# Forum > World of Warcraft > World of Warcraft Bots and Programs > WoW Bots Questions & Requests >  Onyx Egg Addon/Helper

## luburium

*Finding those god damn eggs faster!*

----------


## Killalot121

Lazy Bot Radar works well

----------


## kciuq

little help is to set Environment Detail to Low i Graphics settings. That makes them much easier to find.

----------


## Spooch

Guys, think for a few minutes!

Use Quicktracker to track the eggs on your minimap as i did!

steps:
1: log in and get to the isle
2: Open Quicktrack as admin
3: Select Process
4: Check "Openable"
5: Look at the yellow dots on your minimap showing the onyx eggs!

This is posted by Eracer
"Updated for 5.0.5.16048
Also fixed a few bugs, cleaned up some code and made name tracking work for players, not just units.  :Smile: 

Executable only: http://goo.gl/kRmcc
Source code (no executable): http://goo.gl/0DPuE "

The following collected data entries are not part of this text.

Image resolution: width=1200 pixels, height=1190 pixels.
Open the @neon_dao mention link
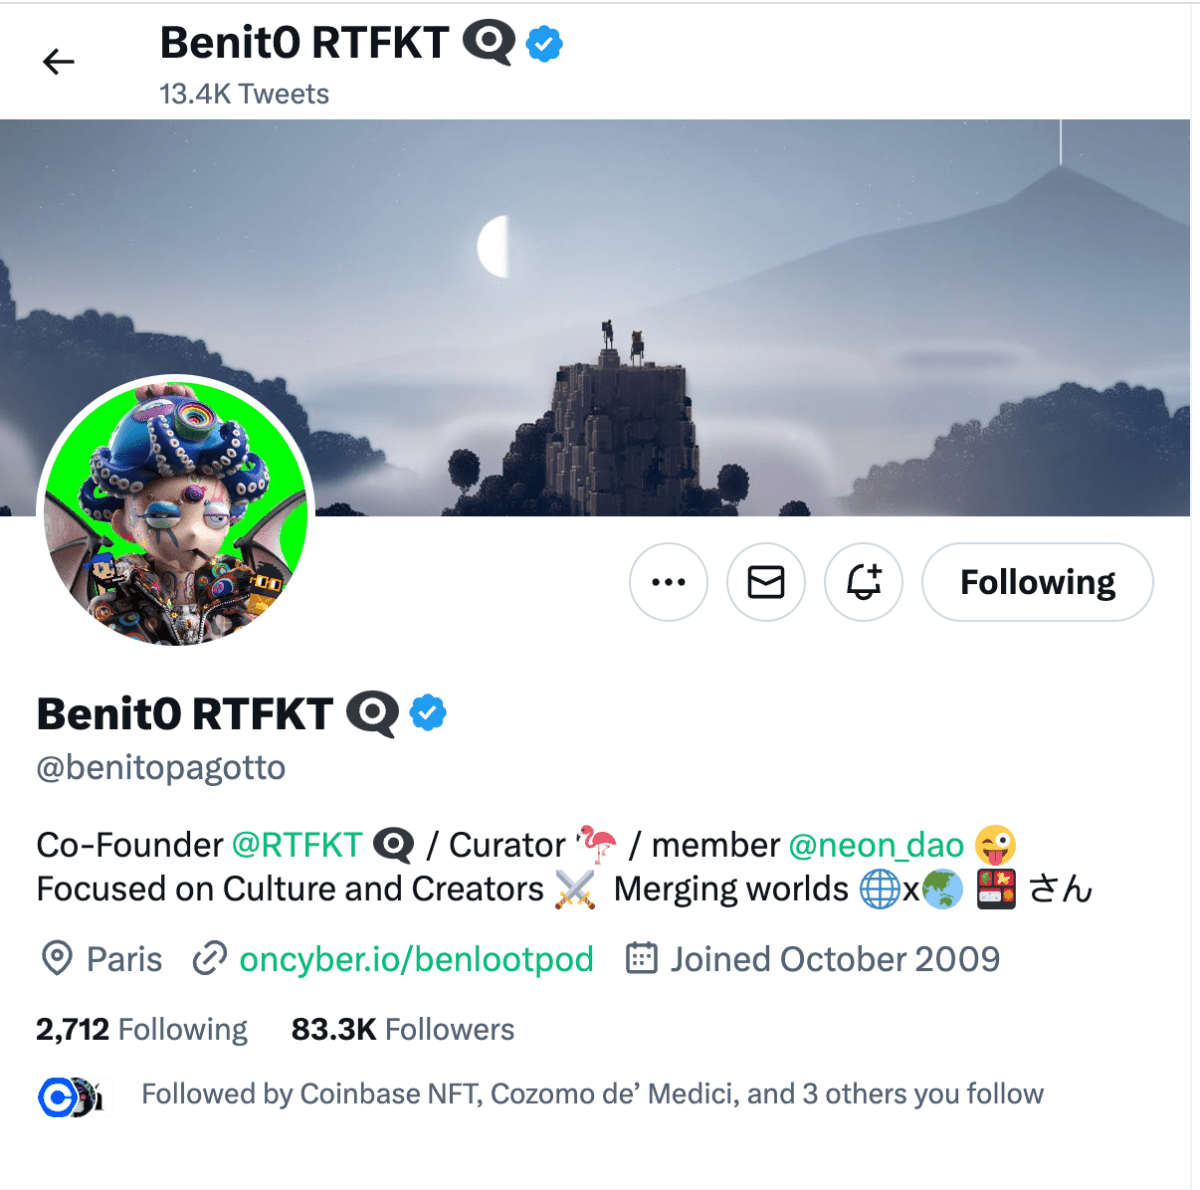(876, 845)
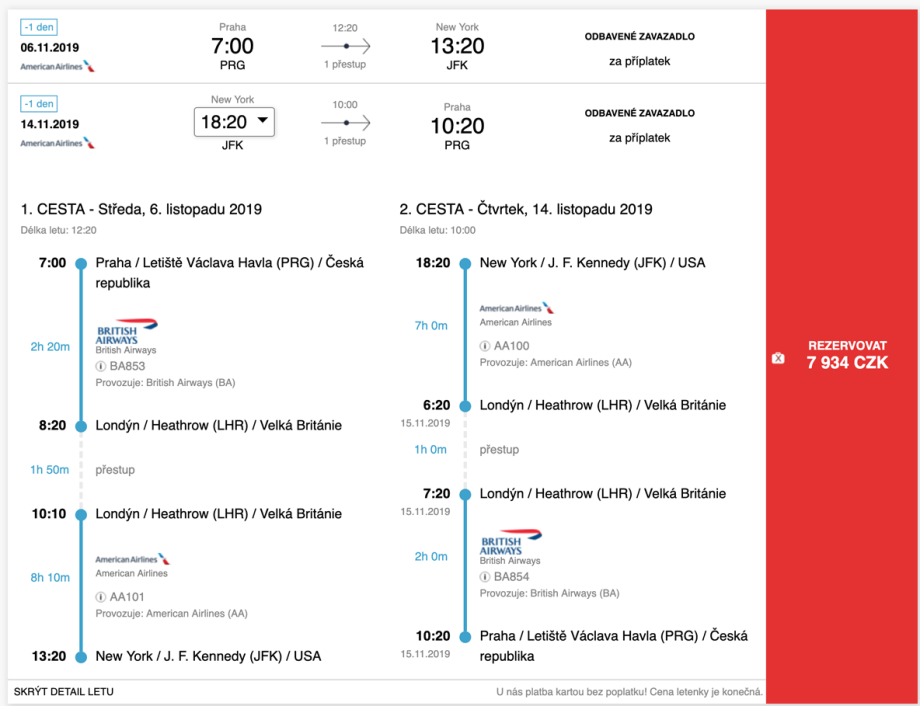The image size is (920, 706).
Task: Click the -1 den badge above 06.11.2019
Action: (39, 27)
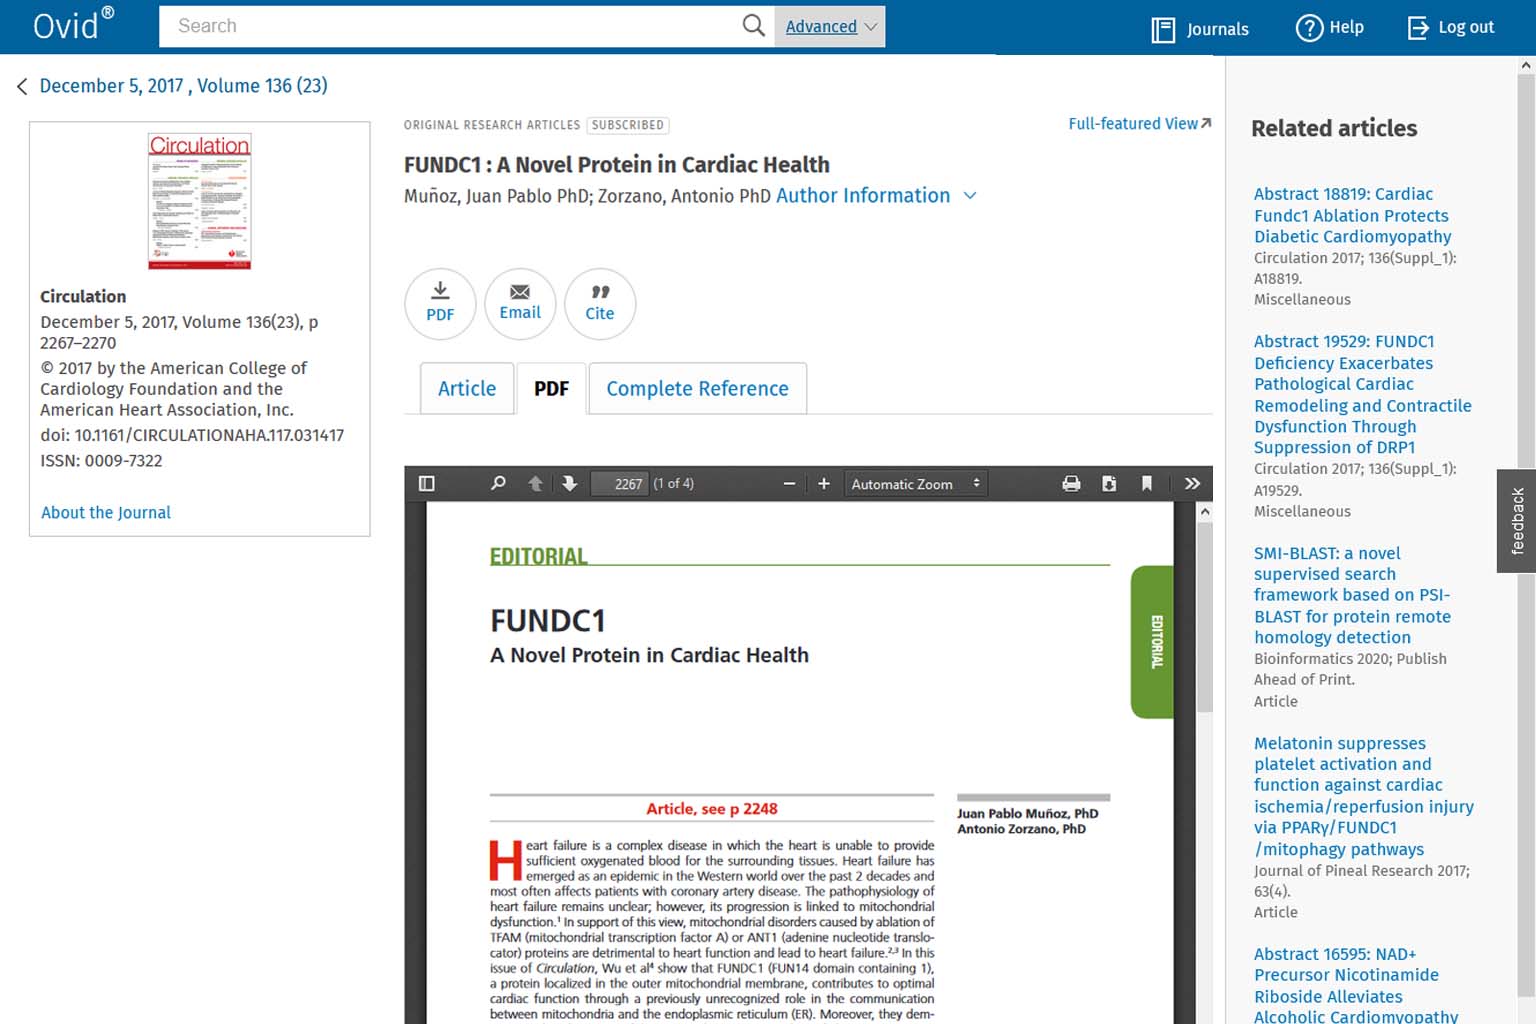Print the PDF document
The height and width of the screenshot is (1024, 1536).
click(x=1071, y=484)
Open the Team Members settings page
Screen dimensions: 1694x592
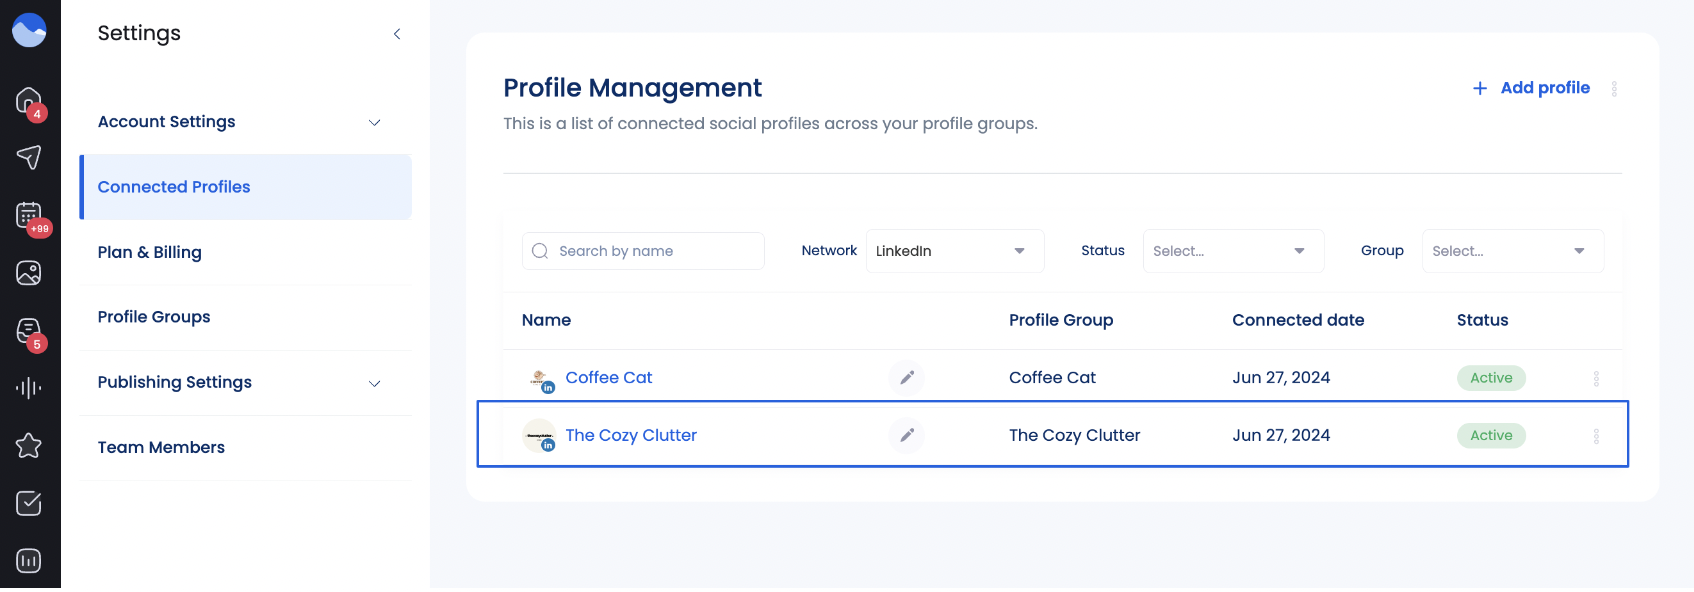(x=161, y=447)

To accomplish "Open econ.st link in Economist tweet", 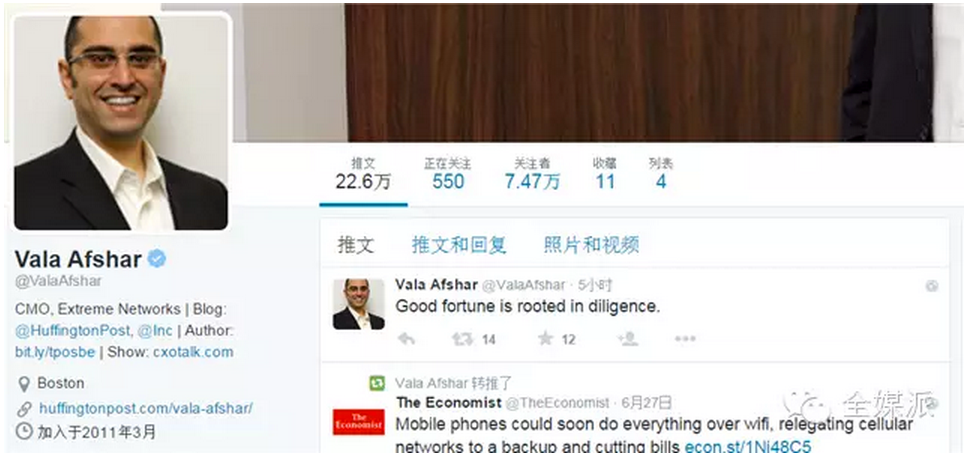I will [748, 447].
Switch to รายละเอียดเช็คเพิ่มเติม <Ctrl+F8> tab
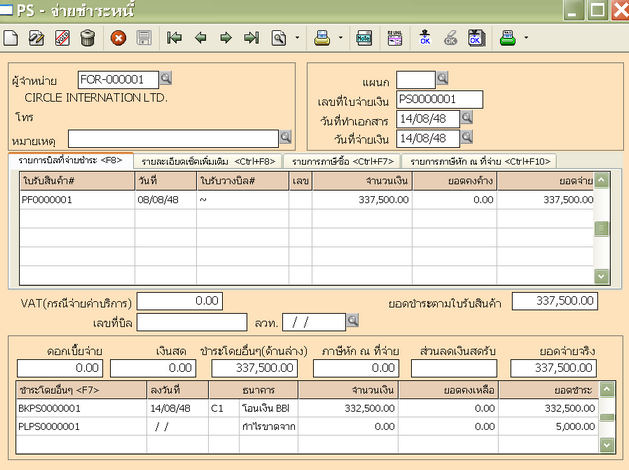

http://www.ownedcore.com/forums/worl...g-hack-25.html (QuickTrack - A simple tracking hack)

----------


## martinichiswawa

how are they marked on lazybot radar? as units or objects?  :Smile:

----------


## radarlove

A little promotion for my own tool... finds those onyx eggs/dark soils you are looking for;
http://www.ownedcore.com/forums/worl...ing-1-a-4.html (RadarLove | RareSpotting & Object Tracking in 1)

----------


## Valcorb

EDIT: never mind, sorry for the thread bump.

----------